Relationship between feed concentration and bioactive cationic peptide recovery: Impact on ecoefficiency of EDUF at semi-industrial scale

Electrodialysis with ultrafiltration membrane (EDUF) is currently investigated at semi-industrial scale (560 cm(2) of effective electrode surface) for the separation of bioactive cationic peptides. In this study, the focus was put on the impact of the initial whey protein hydrolysate (WPH) concentration, and the effect of current intensity have been tested. Experiments at 2%, 4% and 8% (w/v) WPH showed that a proportional relationship exists between the initial WPH concentration, and the quantity of peptides recovered. The cationic recovery fractions contained 16 peptides in similar amount as the previous work although including newly identified sequences. Thus, selectivity of the cationic recovery fraction was even improved. The working parameters used allowed obtaining a final 4.7% peptide yield after 6-h runs at 8% WPH. Aiming at nutraceutical applications built on the important ACE-inhibitory and DPP-IV inhibitory activities observed (6 times and 4 times higher than those of the initial WPH, respectively), two types of eco-efficiency scores were established based on those bioactivity values. Considering these scores, using the cationic recovery fractions as an antidiabetic product seems to be the most promising avenue. Preliminary results yielded by an experiment at higher current intensity are also very encouraging due to a barely increased environmental impact cost conjugated to a significantly higher peptide yield and preserved bioactivities. With all these new results, EDUF can be viewed as a promising industrial technology for the recovery of bioactive peptides in the perspective of ecoefficient strategies.

Automated summary

Electrodialysis with ultrafiltration membrane (EDUF) is a promising industrial technology for the recovery of bioactive peptides.
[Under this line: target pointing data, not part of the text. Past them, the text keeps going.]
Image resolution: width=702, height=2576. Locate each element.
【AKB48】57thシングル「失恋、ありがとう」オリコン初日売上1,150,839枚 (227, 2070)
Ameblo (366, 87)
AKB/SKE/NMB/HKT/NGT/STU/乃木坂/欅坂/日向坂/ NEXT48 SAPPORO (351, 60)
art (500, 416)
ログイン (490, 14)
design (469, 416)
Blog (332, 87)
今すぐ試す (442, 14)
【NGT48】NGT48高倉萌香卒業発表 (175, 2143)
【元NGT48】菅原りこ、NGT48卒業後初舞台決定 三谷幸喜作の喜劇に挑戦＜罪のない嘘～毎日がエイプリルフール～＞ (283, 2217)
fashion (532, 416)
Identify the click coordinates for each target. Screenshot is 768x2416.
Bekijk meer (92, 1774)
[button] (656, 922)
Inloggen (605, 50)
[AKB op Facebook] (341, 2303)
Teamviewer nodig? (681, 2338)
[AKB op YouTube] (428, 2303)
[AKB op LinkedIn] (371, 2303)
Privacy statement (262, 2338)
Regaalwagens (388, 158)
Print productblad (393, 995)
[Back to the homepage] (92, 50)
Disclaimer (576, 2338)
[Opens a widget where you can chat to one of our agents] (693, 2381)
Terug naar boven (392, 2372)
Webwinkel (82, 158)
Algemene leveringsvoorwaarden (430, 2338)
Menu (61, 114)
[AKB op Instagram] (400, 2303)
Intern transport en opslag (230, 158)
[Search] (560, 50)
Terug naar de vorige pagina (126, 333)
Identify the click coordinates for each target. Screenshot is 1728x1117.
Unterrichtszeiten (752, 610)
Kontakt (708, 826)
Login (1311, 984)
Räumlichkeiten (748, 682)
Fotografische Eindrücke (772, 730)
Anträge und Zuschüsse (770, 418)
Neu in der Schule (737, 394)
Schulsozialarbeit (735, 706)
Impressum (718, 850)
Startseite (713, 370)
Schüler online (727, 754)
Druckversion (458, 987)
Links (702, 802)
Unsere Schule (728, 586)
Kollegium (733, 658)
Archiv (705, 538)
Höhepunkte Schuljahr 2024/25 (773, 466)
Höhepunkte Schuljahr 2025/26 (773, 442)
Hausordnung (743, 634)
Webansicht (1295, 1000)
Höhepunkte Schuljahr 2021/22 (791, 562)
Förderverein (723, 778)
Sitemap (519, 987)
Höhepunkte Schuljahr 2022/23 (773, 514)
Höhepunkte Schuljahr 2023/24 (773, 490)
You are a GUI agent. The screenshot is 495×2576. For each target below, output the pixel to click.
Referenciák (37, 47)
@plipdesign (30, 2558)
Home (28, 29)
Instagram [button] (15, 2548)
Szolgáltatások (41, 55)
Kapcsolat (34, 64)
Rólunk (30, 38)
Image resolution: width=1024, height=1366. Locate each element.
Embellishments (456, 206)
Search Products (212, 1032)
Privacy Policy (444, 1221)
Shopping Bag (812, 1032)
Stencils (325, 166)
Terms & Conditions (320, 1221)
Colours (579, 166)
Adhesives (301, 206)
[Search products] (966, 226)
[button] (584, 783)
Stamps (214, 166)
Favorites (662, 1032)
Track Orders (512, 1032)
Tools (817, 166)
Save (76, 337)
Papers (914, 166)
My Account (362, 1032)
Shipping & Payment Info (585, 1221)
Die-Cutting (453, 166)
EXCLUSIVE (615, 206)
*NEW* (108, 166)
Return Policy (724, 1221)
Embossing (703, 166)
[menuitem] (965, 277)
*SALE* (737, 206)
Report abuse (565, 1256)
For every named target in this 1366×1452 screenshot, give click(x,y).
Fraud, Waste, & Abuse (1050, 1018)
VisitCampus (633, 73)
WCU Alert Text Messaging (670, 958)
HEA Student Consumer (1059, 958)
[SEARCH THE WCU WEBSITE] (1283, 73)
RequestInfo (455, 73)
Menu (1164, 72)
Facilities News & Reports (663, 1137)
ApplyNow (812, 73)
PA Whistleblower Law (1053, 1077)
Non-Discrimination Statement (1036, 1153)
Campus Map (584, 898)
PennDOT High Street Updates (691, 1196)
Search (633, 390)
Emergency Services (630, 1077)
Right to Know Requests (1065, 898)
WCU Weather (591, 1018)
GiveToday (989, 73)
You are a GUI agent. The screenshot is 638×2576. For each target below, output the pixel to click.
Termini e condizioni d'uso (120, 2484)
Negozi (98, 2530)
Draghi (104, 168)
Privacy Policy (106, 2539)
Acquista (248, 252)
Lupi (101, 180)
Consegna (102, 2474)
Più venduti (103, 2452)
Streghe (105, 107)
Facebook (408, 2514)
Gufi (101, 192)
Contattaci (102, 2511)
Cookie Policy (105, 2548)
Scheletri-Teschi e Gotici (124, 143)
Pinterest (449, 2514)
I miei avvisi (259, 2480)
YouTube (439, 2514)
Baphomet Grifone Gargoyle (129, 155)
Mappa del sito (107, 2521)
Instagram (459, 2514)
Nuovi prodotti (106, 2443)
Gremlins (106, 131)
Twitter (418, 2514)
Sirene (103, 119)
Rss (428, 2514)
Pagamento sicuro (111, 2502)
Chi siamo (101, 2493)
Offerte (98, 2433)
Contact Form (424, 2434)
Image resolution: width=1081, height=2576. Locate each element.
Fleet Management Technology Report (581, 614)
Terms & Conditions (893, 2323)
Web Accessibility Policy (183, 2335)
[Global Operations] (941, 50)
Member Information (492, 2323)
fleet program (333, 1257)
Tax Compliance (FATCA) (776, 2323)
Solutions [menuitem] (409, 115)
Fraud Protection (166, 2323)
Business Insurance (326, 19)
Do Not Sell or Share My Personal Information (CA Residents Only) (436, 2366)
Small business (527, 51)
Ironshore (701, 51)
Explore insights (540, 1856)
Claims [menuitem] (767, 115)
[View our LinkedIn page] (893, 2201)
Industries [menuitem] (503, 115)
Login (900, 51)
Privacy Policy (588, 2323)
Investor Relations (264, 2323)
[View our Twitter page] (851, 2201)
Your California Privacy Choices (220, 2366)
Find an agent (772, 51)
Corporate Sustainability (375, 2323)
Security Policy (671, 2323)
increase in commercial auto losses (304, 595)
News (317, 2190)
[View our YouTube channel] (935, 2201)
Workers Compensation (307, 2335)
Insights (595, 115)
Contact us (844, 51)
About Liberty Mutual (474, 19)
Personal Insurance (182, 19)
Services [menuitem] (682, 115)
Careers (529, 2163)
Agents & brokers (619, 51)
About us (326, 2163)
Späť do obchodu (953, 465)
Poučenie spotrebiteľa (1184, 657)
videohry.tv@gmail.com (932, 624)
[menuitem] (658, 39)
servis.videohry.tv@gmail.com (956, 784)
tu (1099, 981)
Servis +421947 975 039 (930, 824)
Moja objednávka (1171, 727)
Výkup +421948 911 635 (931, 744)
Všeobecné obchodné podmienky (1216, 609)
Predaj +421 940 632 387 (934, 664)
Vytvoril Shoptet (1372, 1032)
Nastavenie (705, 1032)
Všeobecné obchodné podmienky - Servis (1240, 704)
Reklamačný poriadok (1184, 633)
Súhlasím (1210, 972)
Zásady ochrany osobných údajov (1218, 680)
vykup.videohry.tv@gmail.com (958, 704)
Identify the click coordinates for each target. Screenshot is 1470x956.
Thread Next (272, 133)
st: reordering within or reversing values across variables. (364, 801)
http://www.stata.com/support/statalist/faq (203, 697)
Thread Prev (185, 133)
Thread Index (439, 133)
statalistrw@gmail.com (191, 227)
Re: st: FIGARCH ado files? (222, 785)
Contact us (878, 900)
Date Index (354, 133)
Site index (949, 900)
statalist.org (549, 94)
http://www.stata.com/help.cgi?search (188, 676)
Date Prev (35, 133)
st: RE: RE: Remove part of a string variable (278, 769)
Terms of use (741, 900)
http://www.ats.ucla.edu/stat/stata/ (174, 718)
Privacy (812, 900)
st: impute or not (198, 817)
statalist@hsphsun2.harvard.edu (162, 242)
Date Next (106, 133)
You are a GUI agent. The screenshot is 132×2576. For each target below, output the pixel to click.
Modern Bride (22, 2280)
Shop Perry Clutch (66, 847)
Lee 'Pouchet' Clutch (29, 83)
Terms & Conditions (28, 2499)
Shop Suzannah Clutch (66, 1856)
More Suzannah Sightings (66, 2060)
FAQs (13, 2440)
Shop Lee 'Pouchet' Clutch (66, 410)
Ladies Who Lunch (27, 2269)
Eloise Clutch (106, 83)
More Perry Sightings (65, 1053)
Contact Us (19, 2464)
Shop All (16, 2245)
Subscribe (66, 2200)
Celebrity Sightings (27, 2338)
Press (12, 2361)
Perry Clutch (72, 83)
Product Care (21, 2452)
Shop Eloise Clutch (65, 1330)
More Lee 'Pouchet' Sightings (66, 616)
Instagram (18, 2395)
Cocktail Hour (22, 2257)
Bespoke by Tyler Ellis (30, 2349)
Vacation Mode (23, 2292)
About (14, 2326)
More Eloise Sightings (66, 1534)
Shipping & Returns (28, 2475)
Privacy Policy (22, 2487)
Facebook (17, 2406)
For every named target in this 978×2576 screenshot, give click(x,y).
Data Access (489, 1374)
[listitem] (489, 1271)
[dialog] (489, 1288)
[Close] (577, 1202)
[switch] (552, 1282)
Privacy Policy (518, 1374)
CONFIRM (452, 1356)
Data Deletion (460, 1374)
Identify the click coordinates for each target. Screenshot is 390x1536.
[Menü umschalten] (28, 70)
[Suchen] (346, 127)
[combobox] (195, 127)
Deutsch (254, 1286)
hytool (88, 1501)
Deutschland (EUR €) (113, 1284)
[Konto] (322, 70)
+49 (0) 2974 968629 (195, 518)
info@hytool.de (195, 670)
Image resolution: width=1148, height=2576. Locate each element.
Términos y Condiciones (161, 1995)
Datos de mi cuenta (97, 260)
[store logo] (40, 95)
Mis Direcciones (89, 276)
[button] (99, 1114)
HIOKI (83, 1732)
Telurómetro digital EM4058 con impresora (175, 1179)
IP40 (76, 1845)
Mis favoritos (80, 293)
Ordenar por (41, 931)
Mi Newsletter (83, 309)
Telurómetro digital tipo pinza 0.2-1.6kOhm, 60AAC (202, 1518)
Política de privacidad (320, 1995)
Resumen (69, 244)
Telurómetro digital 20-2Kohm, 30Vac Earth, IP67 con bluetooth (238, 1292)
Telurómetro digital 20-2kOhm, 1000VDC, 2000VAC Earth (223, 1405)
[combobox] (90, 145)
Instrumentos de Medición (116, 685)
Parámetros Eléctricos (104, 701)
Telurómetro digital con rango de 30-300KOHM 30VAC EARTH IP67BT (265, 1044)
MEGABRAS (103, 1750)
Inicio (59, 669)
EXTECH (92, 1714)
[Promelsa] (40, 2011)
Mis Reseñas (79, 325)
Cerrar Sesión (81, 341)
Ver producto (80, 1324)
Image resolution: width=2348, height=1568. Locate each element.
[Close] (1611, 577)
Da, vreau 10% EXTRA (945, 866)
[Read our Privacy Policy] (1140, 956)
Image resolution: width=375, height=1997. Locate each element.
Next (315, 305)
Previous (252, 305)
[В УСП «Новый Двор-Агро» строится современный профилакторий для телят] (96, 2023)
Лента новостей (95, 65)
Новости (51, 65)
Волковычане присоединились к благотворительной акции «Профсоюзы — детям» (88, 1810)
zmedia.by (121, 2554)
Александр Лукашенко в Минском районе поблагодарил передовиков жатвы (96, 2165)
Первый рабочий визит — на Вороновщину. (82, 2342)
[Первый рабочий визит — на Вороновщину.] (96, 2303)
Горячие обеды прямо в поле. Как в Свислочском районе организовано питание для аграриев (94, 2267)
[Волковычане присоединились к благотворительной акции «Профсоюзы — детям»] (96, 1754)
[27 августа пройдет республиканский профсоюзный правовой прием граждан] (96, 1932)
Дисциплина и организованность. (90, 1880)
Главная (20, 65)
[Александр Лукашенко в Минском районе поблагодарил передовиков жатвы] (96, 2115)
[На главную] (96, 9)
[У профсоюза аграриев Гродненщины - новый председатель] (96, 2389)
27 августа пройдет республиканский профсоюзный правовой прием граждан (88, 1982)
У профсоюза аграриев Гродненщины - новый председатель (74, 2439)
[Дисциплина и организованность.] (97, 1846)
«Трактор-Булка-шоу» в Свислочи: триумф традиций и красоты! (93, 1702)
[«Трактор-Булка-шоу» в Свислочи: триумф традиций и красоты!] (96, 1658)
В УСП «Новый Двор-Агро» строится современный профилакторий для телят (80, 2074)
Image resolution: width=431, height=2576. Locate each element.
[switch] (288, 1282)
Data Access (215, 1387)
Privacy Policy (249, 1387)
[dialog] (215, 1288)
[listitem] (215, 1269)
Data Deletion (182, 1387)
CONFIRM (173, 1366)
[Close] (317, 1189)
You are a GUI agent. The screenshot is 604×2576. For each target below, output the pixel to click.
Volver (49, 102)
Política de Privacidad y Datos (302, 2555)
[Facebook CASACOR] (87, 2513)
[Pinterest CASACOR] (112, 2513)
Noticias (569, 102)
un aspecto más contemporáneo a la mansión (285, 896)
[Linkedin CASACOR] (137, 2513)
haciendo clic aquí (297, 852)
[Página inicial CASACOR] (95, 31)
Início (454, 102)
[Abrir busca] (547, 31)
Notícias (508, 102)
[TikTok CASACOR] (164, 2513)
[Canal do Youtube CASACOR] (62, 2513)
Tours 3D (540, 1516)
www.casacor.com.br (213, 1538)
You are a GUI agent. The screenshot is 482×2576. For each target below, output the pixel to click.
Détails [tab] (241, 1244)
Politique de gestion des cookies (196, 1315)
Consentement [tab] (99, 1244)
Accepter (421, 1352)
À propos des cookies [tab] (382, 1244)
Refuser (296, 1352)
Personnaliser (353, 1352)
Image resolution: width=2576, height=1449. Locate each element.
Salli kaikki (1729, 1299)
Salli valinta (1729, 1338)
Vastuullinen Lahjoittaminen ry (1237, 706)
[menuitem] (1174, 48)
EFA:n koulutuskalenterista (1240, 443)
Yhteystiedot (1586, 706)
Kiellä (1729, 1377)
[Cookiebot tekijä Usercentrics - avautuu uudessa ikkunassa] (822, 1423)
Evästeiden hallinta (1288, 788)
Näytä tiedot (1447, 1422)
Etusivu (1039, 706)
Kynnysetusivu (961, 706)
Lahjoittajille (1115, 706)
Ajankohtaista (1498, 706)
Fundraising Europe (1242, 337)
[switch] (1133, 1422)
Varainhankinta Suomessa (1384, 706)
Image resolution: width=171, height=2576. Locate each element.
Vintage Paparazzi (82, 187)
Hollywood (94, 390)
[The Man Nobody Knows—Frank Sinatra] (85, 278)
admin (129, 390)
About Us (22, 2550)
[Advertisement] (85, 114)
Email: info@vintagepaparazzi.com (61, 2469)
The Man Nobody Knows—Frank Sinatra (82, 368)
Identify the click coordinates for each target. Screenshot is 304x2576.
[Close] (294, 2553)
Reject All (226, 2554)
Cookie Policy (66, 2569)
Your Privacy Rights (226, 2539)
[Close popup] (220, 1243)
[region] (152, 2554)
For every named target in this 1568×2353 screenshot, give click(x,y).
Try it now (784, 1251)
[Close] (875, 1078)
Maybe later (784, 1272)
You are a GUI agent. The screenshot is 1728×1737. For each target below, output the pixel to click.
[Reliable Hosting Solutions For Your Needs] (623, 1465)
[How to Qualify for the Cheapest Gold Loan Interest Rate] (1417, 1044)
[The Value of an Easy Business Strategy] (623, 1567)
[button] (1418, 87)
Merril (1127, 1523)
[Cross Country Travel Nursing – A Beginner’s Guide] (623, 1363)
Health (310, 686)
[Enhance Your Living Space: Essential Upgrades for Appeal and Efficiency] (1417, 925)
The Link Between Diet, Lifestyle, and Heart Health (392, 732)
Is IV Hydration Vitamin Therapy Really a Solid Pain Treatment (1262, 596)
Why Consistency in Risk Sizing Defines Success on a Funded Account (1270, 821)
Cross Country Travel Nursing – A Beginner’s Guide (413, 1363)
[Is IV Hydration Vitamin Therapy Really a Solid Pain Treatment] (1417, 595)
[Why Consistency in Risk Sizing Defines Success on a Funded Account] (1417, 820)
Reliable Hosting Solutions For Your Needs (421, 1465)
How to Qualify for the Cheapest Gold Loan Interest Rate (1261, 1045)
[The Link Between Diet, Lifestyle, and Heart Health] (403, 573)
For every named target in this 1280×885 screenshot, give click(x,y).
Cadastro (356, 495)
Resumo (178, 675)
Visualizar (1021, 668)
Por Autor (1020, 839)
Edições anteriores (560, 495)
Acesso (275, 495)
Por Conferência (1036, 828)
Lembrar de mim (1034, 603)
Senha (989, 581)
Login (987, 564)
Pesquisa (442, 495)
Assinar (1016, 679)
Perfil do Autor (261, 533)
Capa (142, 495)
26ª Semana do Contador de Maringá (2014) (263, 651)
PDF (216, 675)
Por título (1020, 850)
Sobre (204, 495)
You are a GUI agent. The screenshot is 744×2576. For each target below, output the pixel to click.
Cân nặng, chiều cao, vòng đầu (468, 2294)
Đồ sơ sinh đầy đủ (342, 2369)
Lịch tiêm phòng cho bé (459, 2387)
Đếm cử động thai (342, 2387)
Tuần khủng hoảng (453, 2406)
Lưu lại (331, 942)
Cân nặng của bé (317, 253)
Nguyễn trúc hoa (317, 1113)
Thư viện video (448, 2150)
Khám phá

This study focused on the impact of initial whey protein hydrolysate (WPH) concentration and current intensity. The results showed that there is a proportional relationship between the initial WPH concentration and the quantity of peptides recovered. The selectivity of the cationic recovery fraction was improved, and the working parameters used allowed for a high peptide yield in a short period of time. Based on the bioactivity values, using the cationic recovery fractions as an antidiabetic product seems to be the most promising avenue. Preliminary results at higher current intensity also showed encouraging results with higher peptide yield and preserved bioactivities. Overall, EDUF has great potential in the recovery of bioactive peptides.